Variational Ansatz preparation to avoid CNOT-gates on noisy quantum devices for combinatorial optimizations

Abstract

The variational quantum eigensolver (VQE), which is a quantum–classical hybrid approach, has latent powers to leverage near-term quantum devices by effectively managing a limited number of qubits with finite coherent lifetimes. While it is generally argued that the quantum approximate optimization algorithm (QAOA), which is a special case of VQE with a variational Ansatz based on the adiabatic theorem, may enable practical applications of noisy quantum devices for classical combinatorial optimizations, the strategy to improve the performance of this algorithm by increasing the circuit depth conflicts with the limited coherence time of near-term quantum devices. Here, we introduce strategies involving the VQE to reduce the circuit resources required for solving combinatorial optimizations. Our concept of a parameterized quantum circuit allows the Ansatz preparation to be achieved by only single-qubit operation.

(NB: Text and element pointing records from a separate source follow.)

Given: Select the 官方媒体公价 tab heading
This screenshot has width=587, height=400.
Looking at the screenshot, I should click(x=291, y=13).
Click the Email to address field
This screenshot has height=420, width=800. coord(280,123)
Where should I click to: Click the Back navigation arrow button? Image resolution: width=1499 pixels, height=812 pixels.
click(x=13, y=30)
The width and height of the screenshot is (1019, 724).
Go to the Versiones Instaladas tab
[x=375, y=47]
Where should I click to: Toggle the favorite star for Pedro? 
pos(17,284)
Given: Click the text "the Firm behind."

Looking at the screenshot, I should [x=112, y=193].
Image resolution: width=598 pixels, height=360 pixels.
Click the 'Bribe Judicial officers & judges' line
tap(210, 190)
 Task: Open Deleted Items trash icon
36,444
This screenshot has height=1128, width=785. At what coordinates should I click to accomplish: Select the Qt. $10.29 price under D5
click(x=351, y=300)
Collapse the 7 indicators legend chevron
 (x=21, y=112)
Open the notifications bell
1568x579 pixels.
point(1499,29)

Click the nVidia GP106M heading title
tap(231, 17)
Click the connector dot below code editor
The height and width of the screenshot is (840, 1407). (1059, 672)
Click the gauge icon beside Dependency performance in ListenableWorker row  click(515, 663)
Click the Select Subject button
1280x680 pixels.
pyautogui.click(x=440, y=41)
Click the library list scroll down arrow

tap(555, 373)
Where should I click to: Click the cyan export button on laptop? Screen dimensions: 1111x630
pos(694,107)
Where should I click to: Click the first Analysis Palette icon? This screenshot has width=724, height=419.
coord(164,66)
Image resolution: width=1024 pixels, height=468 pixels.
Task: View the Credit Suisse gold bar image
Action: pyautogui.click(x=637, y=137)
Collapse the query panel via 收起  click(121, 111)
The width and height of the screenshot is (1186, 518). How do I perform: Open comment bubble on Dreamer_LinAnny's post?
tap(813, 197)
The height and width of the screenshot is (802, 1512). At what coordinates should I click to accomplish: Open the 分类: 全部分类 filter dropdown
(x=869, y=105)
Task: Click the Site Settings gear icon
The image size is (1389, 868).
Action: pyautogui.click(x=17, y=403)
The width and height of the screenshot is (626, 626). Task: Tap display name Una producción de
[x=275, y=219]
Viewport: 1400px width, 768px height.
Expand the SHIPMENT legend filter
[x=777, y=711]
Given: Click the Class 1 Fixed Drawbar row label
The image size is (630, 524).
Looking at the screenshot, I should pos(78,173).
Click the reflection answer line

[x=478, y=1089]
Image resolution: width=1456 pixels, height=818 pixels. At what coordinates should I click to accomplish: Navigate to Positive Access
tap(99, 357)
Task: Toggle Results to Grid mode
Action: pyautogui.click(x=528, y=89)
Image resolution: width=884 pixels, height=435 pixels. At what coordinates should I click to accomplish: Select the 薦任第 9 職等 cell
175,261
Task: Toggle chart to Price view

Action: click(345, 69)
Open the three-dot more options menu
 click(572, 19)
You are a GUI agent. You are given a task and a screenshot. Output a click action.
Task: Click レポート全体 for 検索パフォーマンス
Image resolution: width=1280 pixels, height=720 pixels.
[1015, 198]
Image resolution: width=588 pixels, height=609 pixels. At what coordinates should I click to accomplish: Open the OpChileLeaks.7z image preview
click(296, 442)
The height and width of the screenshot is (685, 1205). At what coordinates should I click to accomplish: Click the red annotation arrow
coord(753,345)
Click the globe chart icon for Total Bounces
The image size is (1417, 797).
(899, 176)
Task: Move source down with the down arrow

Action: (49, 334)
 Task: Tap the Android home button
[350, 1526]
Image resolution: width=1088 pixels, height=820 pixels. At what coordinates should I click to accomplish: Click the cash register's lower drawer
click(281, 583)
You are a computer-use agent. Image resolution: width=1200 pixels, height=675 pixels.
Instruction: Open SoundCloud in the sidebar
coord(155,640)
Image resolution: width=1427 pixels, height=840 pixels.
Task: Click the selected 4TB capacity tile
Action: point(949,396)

We find that the variational Ansatz without controlled X-gates leads to quick convergence in a classical subroutine used to determine the variational parameters. In addition, the variational Ansatz with optimized parameters maintains performance over the problem sizes both on the numerical simulation and IBM 27-qubit processor “ibm_kawasaki.” Therefore, the variational Ansatz introduced in this study has several advantages considering the total calculation time and performance scaling over the problem sizes. We also show that the variational Ansatz consisting of a lower number of gate operations than that of QAOA can approximate the eigenstates of diagonal Hamiltonians with high accuracy. We illustrate our ideas with a maximum-cut problem and show that near-term quantum applications may be feasible using short-depth circuits.